Allevamenti intensivi, domani mobilitazione di Animal Equality (Foto Pixabay)

L’organizzazione internazionale per la protezione degli animali Animal Equality scenderà in piazza a Milano, domani sabato 30 marzo, per sensibilizzare i cittadini sulla protezione degli animali allevati a scopo alimentare. L’appuntamento avrà luogo dalle 11 alle 17:30 nel quartiere San Babila.

Il fine, in vista delle prossime festività di Pasqua, sarà quello d’informare il pubblico partecipante su ciò che avviene agli animali sfruttati dall’industria, invitando i cittadini a prendere visione delle immagini e dei video registrati all’interno di queste realtà di allevamenti, macelli e trasporti.

La promozione di un’alimentazione più green

I consumatori, secondo quanto sostiene l’organizzazione, dovrebbero essere istruiti e invitati a seguire un’alimentazione più sana nel rispetto degli animali, scegliendo una dieta vegetale. Come invito e incentivo a ragionare su questa scelta alimentare, i passanti sono invitati ad assaggiare anche delle specialità dolciarie 100% vegetali.

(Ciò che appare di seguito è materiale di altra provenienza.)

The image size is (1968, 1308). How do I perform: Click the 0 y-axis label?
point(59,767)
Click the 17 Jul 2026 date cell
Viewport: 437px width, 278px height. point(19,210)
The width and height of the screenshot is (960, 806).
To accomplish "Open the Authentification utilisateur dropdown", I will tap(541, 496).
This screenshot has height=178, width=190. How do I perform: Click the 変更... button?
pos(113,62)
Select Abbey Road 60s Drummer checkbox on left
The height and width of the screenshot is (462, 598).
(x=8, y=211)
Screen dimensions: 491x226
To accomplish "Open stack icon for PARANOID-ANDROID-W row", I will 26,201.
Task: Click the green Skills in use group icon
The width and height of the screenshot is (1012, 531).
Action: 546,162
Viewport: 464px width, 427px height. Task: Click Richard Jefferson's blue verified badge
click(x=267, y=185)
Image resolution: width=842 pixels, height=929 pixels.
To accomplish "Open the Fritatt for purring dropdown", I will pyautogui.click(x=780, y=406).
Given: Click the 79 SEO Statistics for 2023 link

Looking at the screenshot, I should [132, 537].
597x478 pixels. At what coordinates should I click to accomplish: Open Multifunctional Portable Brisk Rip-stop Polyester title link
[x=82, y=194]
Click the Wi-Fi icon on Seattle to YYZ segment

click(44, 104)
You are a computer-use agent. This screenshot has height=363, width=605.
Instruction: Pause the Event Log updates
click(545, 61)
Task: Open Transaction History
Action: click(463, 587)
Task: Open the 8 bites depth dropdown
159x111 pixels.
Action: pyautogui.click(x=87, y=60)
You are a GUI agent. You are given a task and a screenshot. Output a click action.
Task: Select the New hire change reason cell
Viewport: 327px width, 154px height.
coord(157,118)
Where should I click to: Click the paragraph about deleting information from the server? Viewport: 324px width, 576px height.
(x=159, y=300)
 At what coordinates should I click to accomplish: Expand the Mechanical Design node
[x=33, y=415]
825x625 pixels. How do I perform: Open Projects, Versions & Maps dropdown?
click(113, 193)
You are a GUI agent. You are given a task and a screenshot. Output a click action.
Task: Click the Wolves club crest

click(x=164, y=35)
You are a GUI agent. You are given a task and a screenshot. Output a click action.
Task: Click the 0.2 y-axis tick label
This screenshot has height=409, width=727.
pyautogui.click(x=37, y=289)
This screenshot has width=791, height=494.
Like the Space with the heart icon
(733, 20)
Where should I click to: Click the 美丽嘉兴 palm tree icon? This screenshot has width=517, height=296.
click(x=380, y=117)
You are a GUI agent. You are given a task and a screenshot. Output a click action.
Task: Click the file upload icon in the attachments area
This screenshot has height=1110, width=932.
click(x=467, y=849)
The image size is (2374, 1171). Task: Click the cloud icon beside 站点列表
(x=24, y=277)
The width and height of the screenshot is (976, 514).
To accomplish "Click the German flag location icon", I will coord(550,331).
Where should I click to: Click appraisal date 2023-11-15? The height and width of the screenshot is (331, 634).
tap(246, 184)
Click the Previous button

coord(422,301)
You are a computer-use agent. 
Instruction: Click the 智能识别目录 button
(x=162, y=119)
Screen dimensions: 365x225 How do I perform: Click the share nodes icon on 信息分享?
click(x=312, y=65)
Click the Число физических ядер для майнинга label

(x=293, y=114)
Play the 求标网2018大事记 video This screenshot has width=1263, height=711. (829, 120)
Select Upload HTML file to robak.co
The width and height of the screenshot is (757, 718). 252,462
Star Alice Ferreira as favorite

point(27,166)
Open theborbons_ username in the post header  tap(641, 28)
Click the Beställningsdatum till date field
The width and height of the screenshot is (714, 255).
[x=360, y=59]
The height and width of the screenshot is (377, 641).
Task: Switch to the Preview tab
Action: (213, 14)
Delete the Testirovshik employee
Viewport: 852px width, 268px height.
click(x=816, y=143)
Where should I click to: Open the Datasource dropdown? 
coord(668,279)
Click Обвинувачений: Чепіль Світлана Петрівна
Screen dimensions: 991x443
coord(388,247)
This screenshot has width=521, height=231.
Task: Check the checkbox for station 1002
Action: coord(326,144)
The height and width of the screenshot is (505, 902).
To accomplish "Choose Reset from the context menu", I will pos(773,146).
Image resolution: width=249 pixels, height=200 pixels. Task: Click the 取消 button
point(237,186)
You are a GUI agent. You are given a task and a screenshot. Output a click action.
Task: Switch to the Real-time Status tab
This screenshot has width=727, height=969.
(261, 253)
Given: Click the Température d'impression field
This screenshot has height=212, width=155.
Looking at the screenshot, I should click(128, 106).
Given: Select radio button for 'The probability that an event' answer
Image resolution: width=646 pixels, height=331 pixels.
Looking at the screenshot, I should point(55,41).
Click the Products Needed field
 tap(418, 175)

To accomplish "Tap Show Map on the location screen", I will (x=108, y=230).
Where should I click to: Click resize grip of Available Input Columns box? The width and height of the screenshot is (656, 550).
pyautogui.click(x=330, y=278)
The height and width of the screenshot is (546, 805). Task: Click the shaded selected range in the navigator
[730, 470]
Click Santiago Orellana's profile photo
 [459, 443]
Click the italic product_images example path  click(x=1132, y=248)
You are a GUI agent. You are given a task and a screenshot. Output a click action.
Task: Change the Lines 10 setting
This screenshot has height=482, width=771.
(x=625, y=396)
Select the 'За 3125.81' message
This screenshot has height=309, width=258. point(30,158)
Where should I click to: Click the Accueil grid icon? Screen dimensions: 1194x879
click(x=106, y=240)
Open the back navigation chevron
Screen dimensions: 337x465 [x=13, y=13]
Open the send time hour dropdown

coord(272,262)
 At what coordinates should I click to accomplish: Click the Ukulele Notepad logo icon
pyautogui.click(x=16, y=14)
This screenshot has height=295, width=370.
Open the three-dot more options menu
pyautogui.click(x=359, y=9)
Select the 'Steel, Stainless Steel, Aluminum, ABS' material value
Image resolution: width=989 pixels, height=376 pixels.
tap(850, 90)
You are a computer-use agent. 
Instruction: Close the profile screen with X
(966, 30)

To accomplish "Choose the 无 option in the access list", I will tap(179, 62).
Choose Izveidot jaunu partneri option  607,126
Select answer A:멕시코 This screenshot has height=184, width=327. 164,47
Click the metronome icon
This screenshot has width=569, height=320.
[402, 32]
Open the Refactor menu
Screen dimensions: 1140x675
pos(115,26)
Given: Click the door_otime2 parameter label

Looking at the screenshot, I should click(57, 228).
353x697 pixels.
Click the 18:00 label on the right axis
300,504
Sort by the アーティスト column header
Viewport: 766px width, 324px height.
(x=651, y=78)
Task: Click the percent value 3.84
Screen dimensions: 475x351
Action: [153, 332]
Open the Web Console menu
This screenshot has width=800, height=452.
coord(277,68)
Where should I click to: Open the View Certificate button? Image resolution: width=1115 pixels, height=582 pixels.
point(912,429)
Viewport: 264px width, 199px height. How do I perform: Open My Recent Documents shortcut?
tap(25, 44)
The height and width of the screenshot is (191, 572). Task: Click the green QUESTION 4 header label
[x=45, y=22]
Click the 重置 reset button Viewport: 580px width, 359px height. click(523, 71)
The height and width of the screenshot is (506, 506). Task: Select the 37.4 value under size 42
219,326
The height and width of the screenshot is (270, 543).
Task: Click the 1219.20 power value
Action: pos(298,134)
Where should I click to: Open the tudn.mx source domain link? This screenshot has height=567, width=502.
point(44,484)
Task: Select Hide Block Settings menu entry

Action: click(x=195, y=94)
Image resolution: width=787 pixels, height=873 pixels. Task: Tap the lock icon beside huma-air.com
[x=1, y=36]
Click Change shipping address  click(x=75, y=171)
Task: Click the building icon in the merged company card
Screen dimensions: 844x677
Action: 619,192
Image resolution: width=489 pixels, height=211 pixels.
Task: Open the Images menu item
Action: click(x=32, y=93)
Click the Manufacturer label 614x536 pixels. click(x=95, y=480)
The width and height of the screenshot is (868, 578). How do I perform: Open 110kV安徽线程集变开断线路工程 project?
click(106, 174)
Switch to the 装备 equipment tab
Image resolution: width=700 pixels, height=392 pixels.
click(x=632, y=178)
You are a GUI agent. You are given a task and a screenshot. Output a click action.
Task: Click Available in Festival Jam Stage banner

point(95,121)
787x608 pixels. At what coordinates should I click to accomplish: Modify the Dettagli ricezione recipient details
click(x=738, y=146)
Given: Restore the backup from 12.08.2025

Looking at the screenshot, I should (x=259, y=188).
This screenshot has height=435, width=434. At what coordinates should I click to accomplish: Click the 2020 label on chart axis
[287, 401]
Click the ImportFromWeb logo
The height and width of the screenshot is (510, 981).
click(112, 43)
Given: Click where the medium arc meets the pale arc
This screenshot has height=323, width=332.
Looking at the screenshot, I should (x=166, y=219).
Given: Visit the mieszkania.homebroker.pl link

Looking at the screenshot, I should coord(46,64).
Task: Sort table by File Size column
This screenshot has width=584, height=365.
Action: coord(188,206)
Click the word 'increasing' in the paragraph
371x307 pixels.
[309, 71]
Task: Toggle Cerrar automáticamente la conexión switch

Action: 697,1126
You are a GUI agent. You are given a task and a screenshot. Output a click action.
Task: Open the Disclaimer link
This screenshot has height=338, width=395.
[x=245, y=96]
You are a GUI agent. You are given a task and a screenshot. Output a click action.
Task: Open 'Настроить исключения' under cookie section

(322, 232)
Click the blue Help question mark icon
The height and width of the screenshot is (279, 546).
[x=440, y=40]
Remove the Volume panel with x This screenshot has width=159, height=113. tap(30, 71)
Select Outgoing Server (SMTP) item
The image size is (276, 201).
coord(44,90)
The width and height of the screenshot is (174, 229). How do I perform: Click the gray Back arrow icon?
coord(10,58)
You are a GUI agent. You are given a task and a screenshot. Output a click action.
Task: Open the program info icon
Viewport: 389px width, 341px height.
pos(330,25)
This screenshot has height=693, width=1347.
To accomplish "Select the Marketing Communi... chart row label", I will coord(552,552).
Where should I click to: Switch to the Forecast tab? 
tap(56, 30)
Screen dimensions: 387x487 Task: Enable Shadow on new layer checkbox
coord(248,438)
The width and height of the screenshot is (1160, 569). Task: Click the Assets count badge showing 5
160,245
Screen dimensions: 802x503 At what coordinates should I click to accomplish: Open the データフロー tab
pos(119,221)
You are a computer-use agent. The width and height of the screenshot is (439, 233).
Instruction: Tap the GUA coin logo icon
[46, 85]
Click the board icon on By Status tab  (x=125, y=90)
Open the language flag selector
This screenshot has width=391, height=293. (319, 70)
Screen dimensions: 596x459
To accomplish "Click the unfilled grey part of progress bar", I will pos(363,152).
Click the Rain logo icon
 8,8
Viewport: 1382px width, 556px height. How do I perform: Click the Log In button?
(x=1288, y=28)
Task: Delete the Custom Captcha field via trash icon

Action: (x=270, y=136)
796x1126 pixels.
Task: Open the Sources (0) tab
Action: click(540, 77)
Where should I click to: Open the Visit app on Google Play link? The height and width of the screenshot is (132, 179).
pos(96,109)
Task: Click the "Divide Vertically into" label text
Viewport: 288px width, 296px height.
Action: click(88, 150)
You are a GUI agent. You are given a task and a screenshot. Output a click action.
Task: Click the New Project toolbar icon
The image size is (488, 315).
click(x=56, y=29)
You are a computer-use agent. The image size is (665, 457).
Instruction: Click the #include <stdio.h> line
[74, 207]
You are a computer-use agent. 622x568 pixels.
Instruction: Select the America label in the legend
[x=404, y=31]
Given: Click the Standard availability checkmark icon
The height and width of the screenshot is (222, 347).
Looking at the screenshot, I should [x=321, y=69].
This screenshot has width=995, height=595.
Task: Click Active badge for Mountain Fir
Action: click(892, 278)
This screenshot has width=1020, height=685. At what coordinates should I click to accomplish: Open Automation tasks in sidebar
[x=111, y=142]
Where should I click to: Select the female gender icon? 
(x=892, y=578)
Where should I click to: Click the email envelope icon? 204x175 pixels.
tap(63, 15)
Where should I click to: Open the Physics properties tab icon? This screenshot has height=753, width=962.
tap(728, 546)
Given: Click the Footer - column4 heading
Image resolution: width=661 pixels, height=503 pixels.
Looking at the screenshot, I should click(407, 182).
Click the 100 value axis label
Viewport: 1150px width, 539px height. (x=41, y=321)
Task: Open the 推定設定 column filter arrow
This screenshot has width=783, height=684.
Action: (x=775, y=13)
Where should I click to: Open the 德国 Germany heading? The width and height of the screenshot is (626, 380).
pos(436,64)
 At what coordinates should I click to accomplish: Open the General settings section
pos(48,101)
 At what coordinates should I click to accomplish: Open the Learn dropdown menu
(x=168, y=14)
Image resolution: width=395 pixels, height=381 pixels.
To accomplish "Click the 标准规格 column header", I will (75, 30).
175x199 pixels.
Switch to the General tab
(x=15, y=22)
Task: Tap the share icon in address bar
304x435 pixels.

Dall’inizio del 2024, in Italia sono stati macellati quasi 54 milioni di animali per il consumo di carne, tra mucche, vitelli, polli, tacchini, maiali e agnelli. L’anno scorso sono stati quasi 620 milioni. Questi numeri, escludendo la produzione ittica, non possono passare inosservati, sono numeri enormi che ogni giorno tendono alla crescita dietro ai quali si cela la sofferenza di questi animali. Scegliere quindi un’alimentazione vegetale significa aiutare gli animali sfruttati all’interno dell’industria alimentare risparmiando loro sofferenze crudeli legate all’allevamento.

Il numero di animali uccisi per il consumo di carne è grave e inaccettabile: significa considerare gli animali come merci e condannare svariati milioni di individui, solo nel nostro Paese, a una vita priva di compassione solo per il profitto dell’industria alimentare. Scegliere un’alimentazione vegetale significa al contrario rendere il mondo un posto migliore per tutti gli animali, gli esseri umani e il pianeta” dice Ombretta Alessandrini, Campaigns Manager di Animal Equality Italia.